Amazon cloud computing division to open second Canadian hub in Calgary area

Tech giant Amazon says it has broken ground on its second Canadian cloud-computing server hub – this one to be located in Calgary, bringing billions of dollars of investment to the region.

Amazon Web Services (AWS), the company's cloud division, made the announcement Monday. Eric Gales, head of AWS in Canada, said the new hub will open in late 2023.

Though Gales did not say how many Amazon employees will work directly at the new server cluster, he said the project will create up to 950 direct and indirect (through construction, facility maintenance, electricity needs and other support services) jobs in Canada by 2037. Hiring for the new Calgary data centre will begin immediately.

"We are delighted to say we are opening roles today for our (Calgary) data centre operations,'' Gales said at a news conference in Calgary. "When you combine our existing region in Montreal and this new region being announced today, AWS will invest $21B in Canada by 2027.''

For the Calgary region specifically, Gales said, Amazon plans to invest $4.3 billion by 2037 through construction, utility costs, and buying goods and services from local businesses.
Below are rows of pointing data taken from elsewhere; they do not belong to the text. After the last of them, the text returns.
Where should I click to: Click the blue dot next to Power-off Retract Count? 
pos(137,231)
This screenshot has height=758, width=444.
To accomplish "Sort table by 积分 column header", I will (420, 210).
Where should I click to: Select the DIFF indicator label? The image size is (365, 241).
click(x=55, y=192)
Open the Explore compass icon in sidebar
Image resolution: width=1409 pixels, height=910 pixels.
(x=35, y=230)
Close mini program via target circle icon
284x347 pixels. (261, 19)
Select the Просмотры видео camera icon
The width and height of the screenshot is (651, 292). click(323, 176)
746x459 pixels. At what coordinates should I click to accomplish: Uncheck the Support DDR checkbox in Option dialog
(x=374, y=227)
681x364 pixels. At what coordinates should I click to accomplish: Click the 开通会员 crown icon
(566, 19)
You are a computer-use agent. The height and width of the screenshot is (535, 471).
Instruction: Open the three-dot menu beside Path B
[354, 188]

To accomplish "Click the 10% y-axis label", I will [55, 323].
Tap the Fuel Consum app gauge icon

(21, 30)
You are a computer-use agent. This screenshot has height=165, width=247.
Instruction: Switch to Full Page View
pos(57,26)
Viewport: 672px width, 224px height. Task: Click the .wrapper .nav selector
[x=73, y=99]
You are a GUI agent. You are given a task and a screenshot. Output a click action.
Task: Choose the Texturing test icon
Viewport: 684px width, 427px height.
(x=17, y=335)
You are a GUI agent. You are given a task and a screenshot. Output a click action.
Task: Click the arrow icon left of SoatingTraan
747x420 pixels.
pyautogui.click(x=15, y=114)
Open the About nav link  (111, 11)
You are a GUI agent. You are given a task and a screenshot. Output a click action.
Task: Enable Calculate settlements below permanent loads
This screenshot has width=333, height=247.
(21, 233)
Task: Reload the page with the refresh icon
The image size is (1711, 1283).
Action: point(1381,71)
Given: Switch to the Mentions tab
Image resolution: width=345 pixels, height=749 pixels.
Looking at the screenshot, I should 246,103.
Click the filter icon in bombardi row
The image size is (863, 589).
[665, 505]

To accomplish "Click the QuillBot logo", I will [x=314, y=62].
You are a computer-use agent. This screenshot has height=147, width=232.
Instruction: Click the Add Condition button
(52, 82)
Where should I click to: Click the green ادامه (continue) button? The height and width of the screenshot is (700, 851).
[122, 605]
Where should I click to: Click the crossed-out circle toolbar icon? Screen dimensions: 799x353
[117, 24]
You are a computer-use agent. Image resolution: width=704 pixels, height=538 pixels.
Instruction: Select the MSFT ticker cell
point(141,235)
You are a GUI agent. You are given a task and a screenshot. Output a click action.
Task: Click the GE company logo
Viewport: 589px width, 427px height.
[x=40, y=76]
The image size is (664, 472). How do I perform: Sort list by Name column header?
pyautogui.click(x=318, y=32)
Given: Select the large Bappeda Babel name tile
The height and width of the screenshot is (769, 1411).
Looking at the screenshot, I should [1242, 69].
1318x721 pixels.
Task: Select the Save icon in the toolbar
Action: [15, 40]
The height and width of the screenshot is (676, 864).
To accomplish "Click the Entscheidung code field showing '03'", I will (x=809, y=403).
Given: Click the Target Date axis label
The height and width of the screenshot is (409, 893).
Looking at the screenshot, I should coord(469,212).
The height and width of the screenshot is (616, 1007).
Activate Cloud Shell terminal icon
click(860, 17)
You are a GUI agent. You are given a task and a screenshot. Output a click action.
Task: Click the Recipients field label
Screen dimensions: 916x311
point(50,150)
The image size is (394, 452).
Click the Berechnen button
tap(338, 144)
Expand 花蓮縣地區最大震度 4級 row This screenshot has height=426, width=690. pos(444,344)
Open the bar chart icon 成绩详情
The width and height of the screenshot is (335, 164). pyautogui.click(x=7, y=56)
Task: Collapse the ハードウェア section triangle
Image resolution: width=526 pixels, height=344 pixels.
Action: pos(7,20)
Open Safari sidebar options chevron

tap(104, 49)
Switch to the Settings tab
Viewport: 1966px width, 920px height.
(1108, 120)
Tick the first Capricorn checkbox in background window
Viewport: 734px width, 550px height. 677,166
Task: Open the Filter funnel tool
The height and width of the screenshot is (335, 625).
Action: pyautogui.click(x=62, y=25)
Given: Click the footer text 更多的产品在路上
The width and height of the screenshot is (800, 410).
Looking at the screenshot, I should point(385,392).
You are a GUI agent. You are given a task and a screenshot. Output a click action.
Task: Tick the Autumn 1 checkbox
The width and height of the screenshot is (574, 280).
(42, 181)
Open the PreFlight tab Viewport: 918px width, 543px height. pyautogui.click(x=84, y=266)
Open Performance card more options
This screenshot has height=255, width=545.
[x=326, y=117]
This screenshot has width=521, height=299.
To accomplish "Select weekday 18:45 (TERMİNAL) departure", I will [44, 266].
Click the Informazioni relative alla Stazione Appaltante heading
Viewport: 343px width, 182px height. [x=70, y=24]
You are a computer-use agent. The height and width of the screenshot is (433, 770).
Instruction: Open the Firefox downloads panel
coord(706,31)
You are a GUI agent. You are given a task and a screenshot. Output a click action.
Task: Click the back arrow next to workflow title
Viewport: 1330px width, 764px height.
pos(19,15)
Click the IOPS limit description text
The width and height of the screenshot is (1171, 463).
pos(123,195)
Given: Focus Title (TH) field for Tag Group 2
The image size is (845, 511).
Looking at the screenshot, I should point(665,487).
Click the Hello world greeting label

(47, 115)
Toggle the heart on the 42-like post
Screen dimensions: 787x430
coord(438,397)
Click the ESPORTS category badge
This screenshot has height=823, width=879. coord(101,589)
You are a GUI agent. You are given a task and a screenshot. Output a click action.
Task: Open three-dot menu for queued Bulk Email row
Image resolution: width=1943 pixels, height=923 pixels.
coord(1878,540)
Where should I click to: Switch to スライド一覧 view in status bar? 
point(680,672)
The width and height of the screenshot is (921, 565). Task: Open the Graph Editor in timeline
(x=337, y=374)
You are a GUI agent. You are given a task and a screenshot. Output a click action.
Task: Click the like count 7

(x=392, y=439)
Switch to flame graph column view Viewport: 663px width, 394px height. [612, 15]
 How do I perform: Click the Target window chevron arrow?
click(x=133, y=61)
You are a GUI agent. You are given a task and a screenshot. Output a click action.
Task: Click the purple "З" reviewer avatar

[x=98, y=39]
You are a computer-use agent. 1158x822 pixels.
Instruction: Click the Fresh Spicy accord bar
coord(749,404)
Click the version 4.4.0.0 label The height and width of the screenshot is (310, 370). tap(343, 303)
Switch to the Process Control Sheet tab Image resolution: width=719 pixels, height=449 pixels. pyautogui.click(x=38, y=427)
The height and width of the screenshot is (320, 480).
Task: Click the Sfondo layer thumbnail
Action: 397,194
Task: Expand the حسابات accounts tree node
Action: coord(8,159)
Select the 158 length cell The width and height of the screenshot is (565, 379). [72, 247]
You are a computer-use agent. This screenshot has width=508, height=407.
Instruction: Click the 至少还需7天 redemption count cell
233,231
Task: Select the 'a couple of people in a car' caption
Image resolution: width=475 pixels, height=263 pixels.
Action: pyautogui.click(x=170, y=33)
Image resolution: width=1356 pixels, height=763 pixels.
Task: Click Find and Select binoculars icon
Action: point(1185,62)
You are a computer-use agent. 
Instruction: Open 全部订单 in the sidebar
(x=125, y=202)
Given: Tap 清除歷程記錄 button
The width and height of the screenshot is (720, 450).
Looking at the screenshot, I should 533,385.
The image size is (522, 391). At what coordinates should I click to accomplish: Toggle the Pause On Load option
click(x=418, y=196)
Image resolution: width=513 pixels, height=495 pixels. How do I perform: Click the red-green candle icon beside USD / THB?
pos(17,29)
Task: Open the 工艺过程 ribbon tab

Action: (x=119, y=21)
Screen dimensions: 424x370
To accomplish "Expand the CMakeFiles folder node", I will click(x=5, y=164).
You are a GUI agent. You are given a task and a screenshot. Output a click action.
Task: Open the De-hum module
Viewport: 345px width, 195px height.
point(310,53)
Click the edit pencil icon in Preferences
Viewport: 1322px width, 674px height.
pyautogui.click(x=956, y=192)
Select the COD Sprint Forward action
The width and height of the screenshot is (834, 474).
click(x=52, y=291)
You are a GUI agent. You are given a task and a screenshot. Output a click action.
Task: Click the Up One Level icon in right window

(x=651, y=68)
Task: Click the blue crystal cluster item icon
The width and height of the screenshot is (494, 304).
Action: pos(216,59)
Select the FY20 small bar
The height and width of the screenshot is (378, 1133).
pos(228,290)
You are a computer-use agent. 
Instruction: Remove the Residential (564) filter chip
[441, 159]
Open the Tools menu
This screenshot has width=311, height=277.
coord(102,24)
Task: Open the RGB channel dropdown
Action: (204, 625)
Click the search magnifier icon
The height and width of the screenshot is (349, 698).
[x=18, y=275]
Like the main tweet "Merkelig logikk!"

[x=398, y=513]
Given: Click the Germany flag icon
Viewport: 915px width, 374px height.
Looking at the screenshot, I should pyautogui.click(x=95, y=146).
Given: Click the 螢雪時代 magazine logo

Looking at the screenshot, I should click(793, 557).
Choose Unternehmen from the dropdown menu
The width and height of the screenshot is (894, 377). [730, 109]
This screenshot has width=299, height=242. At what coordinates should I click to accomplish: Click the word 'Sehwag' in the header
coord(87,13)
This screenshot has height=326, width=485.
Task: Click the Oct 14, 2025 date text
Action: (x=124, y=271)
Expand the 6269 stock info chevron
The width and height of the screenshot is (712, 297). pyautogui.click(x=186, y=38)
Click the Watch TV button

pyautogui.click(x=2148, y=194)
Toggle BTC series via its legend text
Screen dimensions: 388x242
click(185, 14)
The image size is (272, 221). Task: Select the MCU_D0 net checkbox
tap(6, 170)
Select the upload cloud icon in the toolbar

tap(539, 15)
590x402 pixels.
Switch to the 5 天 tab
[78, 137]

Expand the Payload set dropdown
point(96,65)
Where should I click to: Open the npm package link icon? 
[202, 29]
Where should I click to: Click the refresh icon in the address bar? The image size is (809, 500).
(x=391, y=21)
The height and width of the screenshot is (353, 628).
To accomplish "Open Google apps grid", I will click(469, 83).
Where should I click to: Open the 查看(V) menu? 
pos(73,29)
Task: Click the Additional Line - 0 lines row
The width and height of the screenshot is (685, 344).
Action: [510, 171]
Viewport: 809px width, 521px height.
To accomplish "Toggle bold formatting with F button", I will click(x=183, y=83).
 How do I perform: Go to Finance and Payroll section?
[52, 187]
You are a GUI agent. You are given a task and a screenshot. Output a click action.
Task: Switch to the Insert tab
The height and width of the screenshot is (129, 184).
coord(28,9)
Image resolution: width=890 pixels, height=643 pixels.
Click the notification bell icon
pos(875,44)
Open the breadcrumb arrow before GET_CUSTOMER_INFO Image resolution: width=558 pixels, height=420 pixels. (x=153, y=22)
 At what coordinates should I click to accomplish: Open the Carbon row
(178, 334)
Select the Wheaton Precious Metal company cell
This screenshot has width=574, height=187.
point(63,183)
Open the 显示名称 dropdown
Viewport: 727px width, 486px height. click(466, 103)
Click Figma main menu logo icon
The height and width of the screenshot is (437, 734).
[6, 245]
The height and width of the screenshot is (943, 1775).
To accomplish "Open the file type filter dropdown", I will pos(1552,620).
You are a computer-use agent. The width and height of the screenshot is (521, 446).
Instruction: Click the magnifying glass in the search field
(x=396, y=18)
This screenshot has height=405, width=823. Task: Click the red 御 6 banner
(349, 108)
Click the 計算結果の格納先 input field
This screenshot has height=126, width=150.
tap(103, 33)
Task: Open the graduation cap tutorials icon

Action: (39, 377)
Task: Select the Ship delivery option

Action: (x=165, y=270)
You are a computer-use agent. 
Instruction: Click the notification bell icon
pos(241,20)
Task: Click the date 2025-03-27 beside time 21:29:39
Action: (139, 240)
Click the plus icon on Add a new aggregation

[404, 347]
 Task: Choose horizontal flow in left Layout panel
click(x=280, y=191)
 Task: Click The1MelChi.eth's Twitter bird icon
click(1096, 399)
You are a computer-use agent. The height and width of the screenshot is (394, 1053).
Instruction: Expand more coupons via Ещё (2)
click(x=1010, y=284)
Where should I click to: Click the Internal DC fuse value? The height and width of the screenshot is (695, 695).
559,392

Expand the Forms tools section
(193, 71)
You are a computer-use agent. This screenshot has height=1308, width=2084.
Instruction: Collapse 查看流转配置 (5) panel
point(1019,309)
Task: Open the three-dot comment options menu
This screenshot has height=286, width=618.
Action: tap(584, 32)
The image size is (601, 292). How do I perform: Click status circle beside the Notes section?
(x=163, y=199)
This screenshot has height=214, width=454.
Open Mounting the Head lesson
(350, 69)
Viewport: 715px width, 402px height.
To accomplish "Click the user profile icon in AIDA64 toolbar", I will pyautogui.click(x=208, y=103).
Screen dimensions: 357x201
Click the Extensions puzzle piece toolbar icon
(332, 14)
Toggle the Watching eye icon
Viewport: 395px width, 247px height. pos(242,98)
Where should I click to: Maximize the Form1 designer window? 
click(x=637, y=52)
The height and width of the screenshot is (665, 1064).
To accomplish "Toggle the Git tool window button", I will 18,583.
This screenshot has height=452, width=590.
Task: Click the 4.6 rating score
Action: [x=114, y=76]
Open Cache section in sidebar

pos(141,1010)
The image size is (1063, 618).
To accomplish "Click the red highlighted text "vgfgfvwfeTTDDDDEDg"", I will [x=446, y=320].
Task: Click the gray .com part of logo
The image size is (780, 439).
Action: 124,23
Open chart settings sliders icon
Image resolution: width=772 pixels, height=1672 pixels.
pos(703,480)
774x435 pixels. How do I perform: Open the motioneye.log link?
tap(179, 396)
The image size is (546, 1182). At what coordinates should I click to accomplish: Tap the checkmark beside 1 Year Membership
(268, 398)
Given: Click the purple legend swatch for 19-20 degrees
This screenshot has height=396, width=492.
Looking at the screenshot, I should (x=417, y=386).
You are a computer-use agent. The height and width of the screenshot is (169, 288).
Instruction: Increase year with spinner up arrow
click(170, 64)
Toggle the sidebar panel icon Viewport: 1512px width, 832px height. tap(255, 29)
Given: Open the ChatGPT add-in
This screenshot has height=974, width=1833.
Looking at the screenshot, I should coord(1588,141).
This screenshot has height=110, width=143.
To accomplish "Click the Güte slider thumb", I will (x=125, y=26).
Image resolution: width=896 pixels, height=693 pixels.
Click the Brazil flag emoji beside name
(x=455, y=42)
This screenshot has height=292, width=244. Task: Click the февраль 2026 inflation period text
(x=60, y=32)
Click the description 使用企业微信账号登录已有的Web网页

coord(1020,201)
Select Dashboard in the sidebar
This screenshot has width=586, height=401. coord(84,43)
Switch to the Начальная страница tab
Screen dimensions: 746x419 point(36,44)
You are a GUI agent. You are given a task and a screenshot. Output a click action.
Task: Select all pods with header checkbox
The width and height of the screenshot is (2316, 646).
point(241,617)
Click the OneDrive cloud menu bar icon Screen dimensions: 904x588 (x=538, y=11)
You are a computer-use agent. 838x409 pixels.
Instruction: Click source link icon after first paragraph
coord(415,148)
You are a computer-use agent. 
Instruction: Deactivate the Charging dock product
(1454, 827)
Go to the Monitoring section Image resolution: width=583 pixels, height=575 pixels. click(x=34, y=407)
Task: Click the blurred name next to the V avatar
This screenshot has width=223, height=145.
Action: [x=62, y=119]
The new data centre hub will serve the growing number of AWS cloud computing customers in Western Canada, Gales said. The company chose Calgary because it's well-placed in the region, is connected to national and international infrastructure, and offers access to renewable energy that will help allow the company to fulfil its emission reduction goals, he added.

On Monday, Alberta Premier Jason Kenney hailed Amazon's announcement as a "game-changer for the Alberta economy.''

The province has been seeking to grow its tech sector as an effort to diversify its oil and gas-based economy and address its unemployment rate, which remained higher than the national average in October at 7.6 per cent.

"For anybody who thought all the great news in Alberta's tech sector was just a temporary flash in the pan, this says no, this is real,'' Kenney said.

According to Alberta Enterprise Corp. the number of tech companies in the province has more than doubled since 2018, from 1,238 to more than 3,000 as of the end of 2020.

In 2020, Alberta posted a record year for venture capital investment, with 51 deals representing a total of $455 million in investment – a 100 per cent increase over 2019.

There have also been a number of significant tech-related announcements specifically in Calgary in recent months, including from RBC, which plans to open an Innovation Hub in the city, bringing 300 jobs over three years.

Indian IT companies Mphasis and Infosys have also both announced plans to expand to Calgary, bringing with them a promised total of 1,500 tech jobs.

Kenney pointed to Monday's Amazon announcement as further proof that Alberta is on a roll when it comes to tech attraction.

In 2017, Calgary mounted an unsuccessful campaign to attract Amazon's 'HQ2' corporate headquarters. During his tenure, former Calgary Mayor Naheed Nenshi spoke repeatedly about the city's desire to attract a "big fish" – a company with major name recognition that would bring jobs, attract workers, and cement the city's reputation as a burgeoning tech hub.